A submarine is only as effective as the secrets it keeps. If an enemy knows those secrets, the game is over. As the old wartime saying goes, “loose lips sink ships.”
That is why Australia should be deeply concerned by the Snowden-style leak of 22,400 secret documents written by the same French shipbuilder, DCNS, that will design Australia’s future submarine fleet.
The leaked DCNS documents describe in excruciating detail — line by line and bolt by bolt — the entire combat abilities of India’s new six-boat Scorpene submarine fleet. It has dealt a hammer blow to India’s national security and it begs the question; if it has happened to India, why couldn’t it happen to us?
Australia cannot afford to spend $50 billion on the biggest defence project in the nation’s history only to have it potentially compromised by sloppy security about confidential information.
Hmmm, sloppy security. Serious business. But not when it comes to another amazing bit of stealth warfighting gear, the Lockheed F-35 joint strike fighter.
Someone (everybody knows it's China) had a field day hacking Lockheed and British Aerospace computers downloading (stealing) massive amounts of data (secrets) and millions of lines of computer code (stealth operating system) of the F-35. Then Iran managed to hack a Lockheed RQ-170 super secret stealth drone, bringing it in for a crash landing. Chinese aerospace types didn't waste any time getting to Tehran. They scoured the drone for Lockheed's stealth secrets - shaping, materials, coatings and such and they went home with plenty of parting gifts, mainly the drone's electronic wizardry.
The hacks and the RQ-170 capture caused a big kerfuffle for a while but then the noise went silent and nobody has had much to say about it since. It's as though a blanket was thrown over it. After all the F-35, like American banks, is too big to fail.
The Australians are grappling with a legitimate security concern in the French sub leaks. It's a good thing, F-35 customers don't seem to care.
Does Lockheed buy parts from China?
In a nuclear war the F35 is nothing but roasted pork.
Steve, in a nuclear war, we're toast. Bugger the F35s. Rarely is it mentioned how the mere forward deployment of F35 units to place them in range to strike one of their two intended adversaries could quickly bring on nuclear escalation.
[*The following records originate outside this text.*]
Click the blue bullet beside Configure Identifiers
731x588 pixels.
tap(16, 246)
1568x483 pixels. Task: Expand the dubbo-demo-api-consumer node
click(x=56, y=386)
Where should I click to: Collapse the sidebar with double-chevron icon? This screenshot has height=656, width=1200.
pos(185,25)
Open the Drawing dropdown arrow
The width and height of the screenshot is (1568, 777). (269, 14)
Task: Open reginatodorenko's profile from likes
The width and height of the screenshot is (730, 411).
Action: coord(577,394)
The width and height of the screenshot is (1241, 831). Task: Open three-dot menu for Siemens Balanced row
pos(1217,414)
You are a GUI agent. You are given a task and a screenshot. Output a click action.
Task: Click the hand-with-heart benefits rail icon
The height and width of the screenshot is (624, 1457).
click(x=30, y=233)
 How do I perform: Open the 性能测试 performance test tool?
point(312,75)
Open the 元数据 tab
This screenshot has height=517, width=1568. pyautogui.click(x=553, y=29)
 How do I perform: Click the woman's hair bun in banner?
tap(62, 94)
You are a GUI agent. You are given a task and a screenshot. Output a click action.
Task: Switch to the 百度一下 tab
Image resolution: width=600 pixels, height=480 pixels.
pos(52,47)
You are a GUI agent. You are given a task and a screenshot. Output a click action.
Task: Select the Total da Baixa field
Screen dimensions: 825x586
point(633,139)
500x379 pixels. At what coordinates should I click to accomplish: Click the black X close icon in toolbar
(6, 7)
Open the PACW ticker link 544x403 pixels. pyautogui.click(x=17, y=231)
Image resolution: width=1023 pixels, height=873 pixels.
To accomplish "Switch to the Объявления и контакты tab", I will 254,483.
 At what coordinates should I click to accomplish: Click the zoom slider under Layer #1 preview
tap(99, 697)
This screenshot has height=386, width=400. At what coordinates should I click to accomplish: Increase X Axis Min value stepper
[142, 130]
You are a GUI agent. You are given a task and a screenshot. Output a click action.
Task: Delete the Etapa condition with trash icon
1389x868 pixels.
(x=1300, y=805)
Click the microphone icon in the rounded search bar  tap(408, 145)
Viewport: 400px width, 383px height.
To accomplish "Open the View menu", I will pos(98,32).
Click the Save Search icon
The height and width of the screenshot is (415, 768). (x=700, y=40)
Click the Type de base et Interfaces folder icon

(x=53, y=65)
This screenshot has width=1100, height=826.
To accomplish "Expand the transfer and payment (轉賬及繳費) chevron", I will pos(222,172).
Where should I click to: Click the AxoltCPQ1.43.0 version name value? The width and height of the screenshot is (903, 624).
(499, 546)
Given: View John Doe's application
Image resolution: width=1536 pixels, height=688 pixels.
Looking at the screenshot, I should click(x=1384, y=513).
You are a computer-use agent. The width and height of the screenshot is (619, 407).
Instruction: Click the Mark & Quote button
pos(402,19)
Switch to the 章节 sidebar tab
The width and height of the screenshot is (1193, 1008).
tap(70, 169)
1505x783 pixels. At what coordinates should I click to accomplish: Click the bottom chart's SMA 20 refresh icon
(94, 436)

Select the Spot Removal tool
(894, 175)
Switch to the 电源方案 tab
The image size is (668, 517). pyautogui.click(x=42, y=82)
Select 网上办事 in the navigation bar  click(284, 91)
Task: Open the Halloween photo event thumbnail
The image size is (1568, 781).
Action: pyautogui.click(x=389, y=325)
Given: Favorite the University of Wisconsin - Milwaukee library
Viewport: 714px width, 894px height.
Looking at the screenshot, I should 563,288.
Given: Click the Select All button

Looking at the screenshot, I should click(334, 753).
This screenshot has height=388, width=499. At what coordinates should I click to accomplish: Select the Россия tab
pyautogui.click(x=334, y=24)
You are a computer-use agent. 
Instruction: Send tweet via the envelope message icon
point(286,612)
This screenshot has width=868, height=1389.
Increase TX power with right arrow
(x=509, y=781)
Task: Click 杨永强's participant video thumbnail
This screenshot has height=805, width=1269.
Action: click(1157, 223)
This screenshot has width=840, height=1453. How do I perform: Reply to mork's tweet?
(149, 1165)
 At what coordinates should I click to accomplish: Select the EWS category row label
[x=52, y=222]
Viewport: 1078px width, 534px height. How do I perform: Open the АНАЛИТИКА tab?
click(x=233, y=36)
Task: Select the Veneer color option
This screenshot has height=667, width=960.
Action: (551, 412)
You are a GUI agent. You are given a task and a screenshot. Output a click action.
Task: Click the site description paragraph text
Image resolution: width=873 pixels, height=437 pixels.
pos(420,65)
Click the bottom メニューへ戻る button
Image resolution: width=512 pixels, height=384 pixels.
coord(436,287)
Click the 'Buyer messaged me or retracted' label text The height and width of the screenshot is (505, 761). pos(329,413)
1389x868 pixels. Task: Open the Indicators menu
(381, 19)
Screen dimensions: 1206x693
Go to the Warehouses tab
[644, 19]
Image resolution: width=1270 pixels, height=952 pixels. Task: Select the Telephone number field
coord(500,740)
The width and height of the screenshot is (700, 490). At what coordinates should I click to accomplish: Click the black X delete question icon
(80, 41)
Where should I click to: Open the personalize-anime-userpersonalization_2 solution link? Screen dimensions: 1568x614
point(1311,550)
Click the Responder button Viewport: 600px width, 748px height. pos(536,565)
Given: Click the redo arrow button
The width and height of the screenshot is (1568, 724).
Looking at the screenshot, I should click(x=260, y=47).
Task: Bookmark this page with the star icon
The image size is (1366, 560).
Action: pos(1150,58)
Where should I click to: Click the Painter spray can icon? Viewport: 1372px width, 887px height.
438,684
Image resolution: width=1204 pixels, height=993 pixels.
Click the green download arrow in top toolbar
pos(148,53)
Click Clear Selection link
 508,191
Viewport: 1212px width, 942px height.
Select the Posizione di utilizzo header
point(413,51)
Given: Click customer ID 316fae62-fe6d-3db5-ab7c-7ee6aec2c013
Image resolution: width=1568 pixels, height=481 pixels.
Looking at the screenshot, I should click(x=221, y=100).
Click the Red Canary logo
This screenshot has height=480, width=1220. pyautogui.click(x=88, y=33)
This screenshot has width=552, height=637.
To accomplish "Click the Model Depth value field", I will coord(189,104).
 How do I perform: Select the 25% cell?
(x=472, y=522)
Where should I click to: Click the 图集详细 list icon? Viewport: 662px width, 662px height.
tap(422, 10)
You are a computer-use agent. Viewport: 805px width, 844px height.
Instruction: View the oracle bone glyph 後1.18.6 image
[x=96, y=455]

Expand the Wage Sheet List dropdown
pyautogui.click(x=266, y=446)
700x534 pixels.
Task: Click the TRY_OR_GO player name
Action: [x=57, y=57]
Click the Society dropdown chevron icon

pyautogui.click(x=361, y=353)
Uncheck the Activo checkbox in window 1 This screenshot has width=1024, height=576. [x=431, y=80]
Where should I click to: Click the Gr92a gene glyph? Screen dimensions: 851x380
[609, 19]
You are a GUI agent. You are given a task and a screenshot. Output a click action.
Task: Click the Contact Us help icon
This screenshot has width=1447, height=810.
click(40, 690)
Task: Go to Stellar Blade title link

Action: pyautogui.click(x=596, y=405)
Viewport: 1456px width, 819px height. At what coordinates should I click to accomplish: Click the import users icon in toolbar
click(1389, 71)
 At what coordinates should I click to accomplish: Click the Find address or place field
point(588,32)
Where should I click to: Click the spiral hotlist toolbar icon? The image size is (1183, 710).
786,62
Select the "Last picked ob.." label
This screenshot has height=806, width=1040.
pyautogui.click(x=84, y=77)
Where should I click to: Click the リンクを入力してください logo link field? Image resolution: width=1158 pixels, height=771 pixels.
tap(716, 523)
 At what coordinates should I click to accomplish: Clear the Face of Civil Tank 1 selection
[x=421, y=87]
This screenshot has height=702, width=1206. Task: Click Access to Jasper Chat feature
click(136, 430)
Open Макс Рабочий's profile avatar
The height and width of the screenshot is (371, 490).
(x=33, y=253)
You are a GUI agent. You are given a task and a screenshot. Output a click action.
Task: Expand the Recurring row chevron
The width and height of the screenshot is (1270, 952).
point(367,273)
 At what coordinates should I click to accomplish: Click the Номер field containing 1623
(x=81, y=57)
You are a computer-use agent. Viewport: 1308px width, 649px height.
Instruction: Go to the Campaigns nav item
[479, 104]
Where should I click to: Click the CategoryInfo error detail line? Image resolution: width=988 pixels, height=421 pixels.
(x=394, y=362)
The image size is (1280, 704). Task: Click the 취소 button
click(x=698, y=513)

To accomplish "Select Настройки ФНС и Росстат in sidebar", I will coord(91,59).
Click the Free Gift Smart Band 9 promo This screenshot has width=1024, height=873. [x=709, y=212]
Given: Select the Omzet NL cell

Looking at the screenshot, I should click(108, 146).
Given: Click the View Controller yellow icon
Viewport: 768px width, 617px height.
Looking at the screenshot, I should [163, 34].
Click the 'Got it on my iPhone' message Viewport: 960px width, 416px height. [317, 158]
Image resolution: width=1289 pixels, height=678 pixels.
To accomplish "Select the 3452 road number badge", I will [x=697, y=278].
You can't deploy these damned things without analysts being able to discern what you're about to do with them. To use them you have to place your entire military on high alert and that's all but impossible to conceal. You must prepare for everything from a pre-emptive strike against your forward bases by jittery defenders to a nuclear launch on detection of the 35's essential support aircraft nearing your airspace.
For defenders it can trigger the "use'em or lose'em" mentality. Do you simply wait until the stealth attackers take down your air defences and leave your strategic weaponry vulnerable to destruction or do you prepare to launch your missiles, land based and on your subs?
This reminds me of nothing so much as the strategic destabilization of the Cold War, first when the Americans toyed with the idea of adding the neutron bomb to their arsenal and then when both sides got into the Dr. Strangelove scenario of "launch on detect" nuclear tipped short and intermediate range missiles - one faulty circuit and the robots end the world.
I find it deeply troubling that no one is talking about what these stealth warplanes are really intended to do - i.e. what capabilities do they add that conventional multi-role fighters may not - and, in those specific scenarios, how would the intended adversaries probably respond to their use?
That's a conversation no one is having.
Mound, most people have no idea what the F35 is for; it's just another war toy. If the generals say we need it then we need it, etc.
Do the generals really know what the F35 is for? That's a serious question. They have such a terrible record of mal-purchase - do the submarines ring a bell? I have no doubt that Lockheed can make a wonderful sales pitch. I'm sure our golden boy PM will have his picture taken watching the plane do its loops. Does he understand what it is for? Does our rather dazed and amazed Minister of War understand? Our government is so tied up as colonial lacky to the White House that I'm really not sure at all that our powers that be or their opposition have a clue.
By the way, it is about time our Ministry of Defense put some first class effort into boosting our Search and Rescue and our coastal defense. Forget Eastern Europe; Canada is the point.